[Stored items]
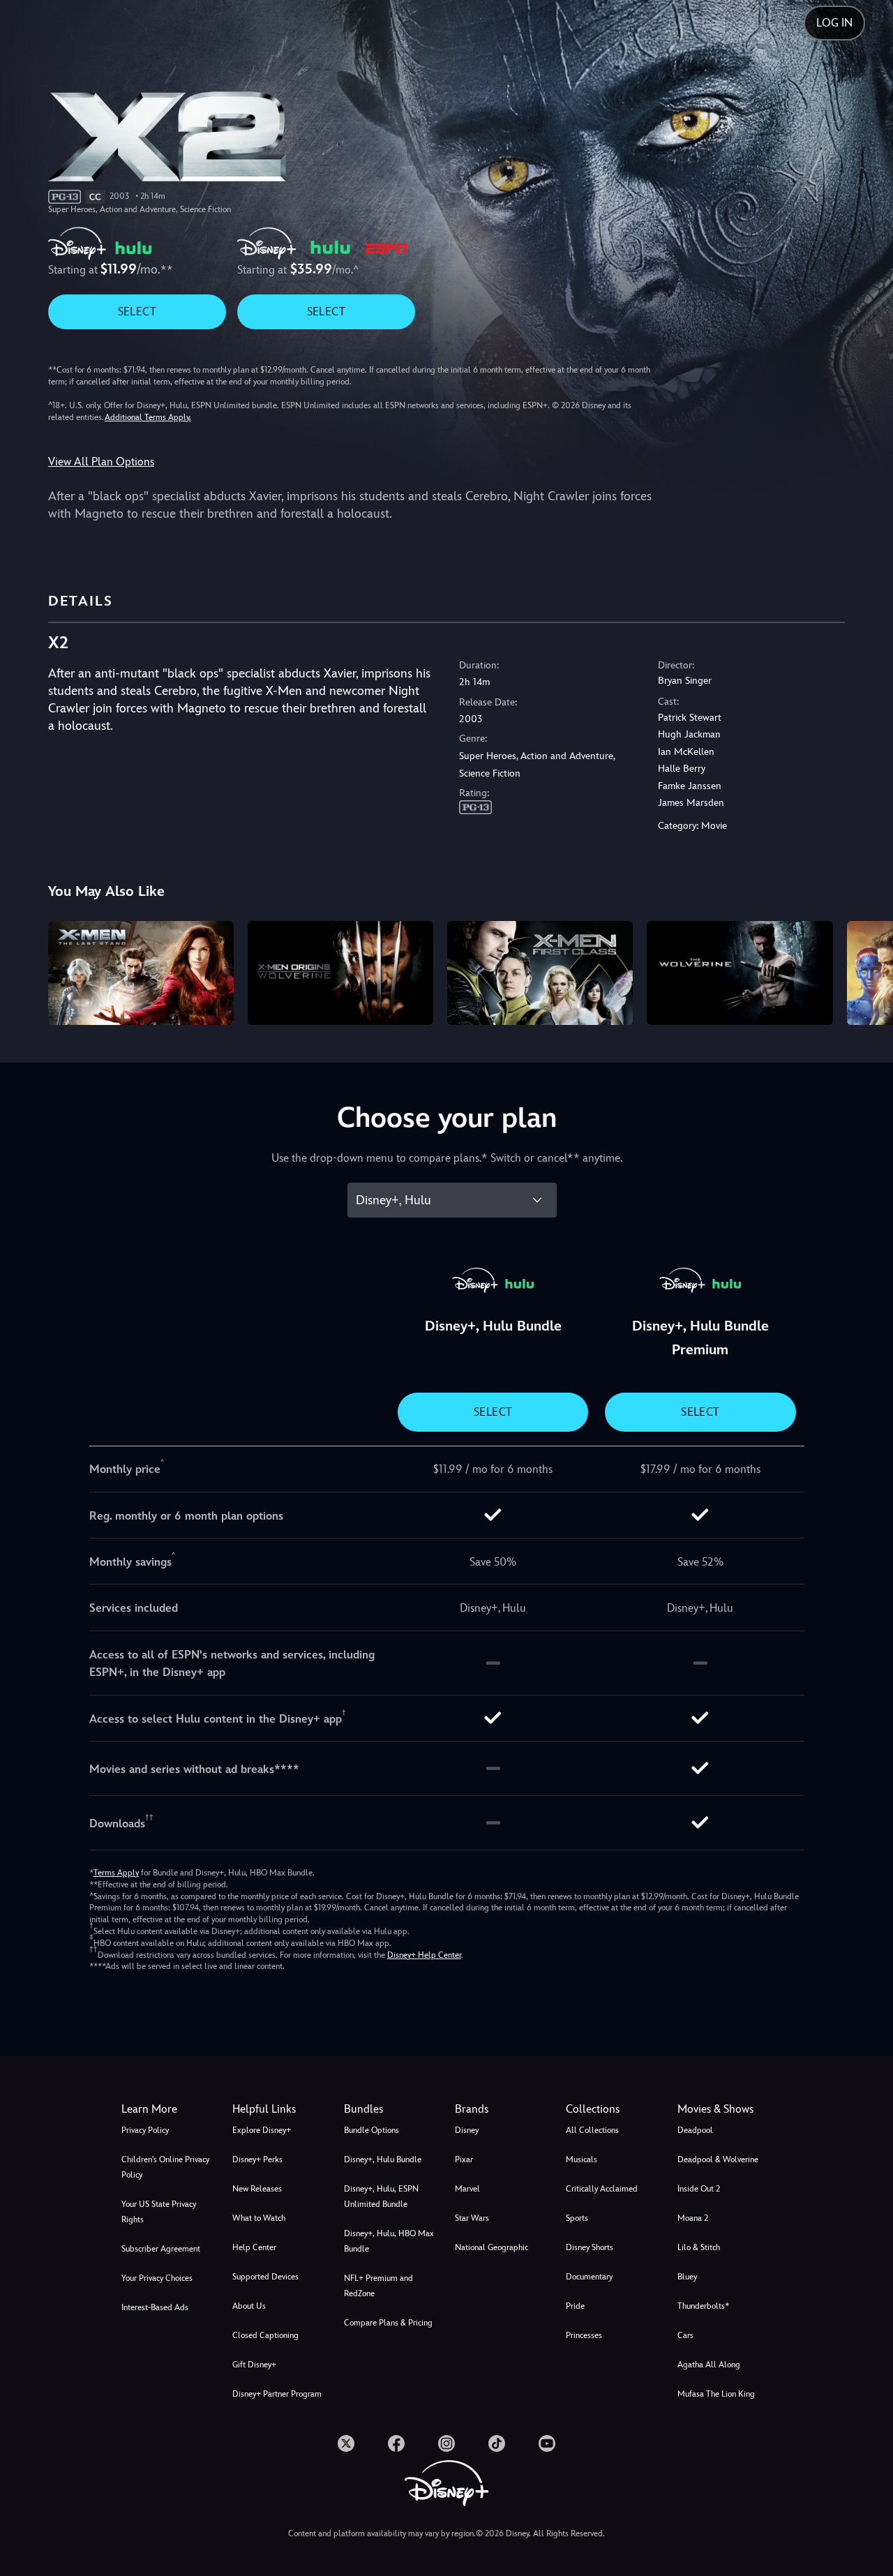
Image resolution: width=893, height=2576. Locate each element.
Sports (577, 2218)
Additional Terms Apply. (148, 417)
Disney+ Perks (257, 2159)
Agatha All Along (708, 2364)
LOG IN (834, 22)
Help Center (254, 2247)
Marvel (467, 2189)
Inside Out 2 (698, 2189)
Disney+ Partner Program (277, 2394)
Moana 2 (692, 2218)
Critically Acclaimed (602, 2189)
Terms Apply (116, 1873)
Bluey (687, 2277)
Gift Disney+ (254, 2364)
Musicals (581, 2159)
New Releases (257, 2189)
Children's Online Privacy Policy (165, 2167)
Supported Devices (265, 2277)
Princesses (584, 2335)
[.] (346, 2443)
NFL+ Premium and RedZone (378, 2285)
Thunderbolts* (703, 2306)
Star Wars (472, 2218)
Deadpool (695, 2130)
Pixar (464, 2159)
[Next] (866, 971)
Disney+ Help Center (424, 1955)
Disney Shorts (589, 2247)
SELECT (137, 311)
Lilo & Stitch (698, 2247)
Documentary (589, 2277)
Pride (575, 2306)
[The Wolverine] (739, 973)
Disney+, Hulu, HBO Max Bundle (389, 2241)
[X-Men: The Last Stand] (141, 973)
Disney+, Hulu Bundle (382, 2159)
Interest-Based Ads (154, 2307)
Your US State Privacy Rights (158, 2211)
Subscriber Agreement (160, 2249)
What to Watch (258, 2218)
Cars (685, 2335)
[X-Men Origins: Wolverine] (340, 973)
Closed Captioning (265, 2335)
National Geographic (491, 2247)
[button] (279, 2109)
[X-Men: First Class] (540, 973)
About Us (249, 2306)
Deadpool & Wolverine (717, 2159)
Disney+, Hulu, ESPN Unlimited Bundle (381, 2196)
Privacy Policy (145, 2130)
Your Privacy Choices (157, 2278)
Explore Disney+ (261, 2130)
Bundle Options (371, 2130)
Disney (467, 2130)
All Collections (592, 2130)
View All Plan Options (101, 461)
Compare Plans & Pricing (388, 2323)
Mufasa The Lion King (716, 2394)
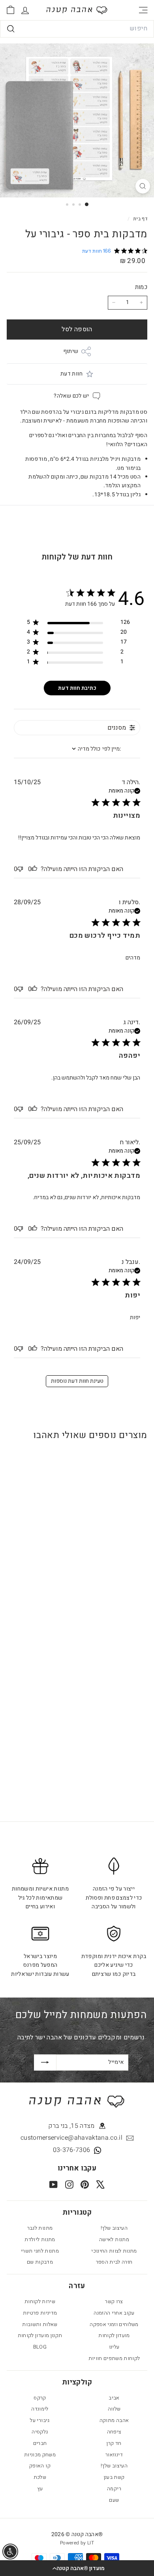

→ Task prompt: Would you transcribe all of the entries above exactly, minus the images?

→ Task output:
Image resolution: width=893, height=2576. Locate each element.
Sports (577, 2218)
Additional Terms Apply. (148, 417)
Disney+ Perks (257, 2159)
Agatha All Along (708, 2364)
LOG IN (834, 22)
Help Center (254, 2247)
Marvel (467, 2189)
Inside Out 2 (698, 2189)
Disney+ Partner Program (277, 2394)
Moana 2 (692, 2218)
Critically Acclaimed (602, 2189)
Terms Apply (116, 1873)
Bluey (687, 2277)
Gift Disney+ (254, 2364)
Musicals (581, 2159)
New Releases (257, 2189)
Children's Online Privacy Policy (165, 2167)
Supported Devices (265, 2277)
Princesses (584, 2335)
[.] (346, 2443)
NFL+ Premium and RedZone (378, 2285)
Thunderbolts* (703, 2306)
Star Wars (472, 2218)
Deadpool (695, 2130)
Pixar (464, 2159)
[Next] (866, 971)
Disney+ Help Center (424, 1955)
Disney Shorts (589, 2247)
SELECT (137, 311)
Lilo & Stitch (698, 2247)
Documentary (589, 2277)
Pride (575, 2306)
[The Wolverine] (739, 973)
Disney+, Hulu, HBO Max Bundle (389, 2241)
[X-Men: The Last Stand] (141, 973)
Disney+, Hulu Bundle (382, 2159)
Interest-Based Ads (154, 2307)
Your US State Privacy Rights (158, 2211)
Subscriber Agreement (160, 2249)
What to Watch (258, 2218)
Cars (685, 2335)
[X-Men Origins: Wolverine] (340, 973)
Closed Captioning (265, 2335)
National Geographic (491, 2247)
[button] (279, 2109)
[X-Men: First Class] (540, 973)
About Us (249, 2306)
Deadpool & Wolverine (717, 2159)
Disney+, Hulu, ESPN Unlimited Bundle (381, 2196)
Privacy Policy (145, 2130)
Your Privacy Choices (157, 2278)
Explore Disney+ (261, 2130)
Bundle Options (371, 2130)
Disney (467, 2130)
All Collections (592, 2130)
View All Plan Options (101, 461)
Compare Plans & Pricing (388, 2323)
Mufasa The Lion King (716, 2394)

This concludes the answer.